• **What to produce**
All records are to be restated exactly, each line as it reads.

Stored data
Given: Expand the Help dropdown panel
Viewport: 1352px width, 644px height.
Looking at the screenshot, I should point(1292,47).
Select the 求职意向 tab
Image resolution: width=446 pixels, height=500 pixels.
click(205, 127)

• **Exercise answer**
Given: Expand the Help dropdown panel
Viewport: 1352px width, 644px height.
Looking at the screenshot, I should point(1292,47).
Select the 求职意向 tab
Image resolution: width=446 pixels, height=500 pixels.
click(205, 127)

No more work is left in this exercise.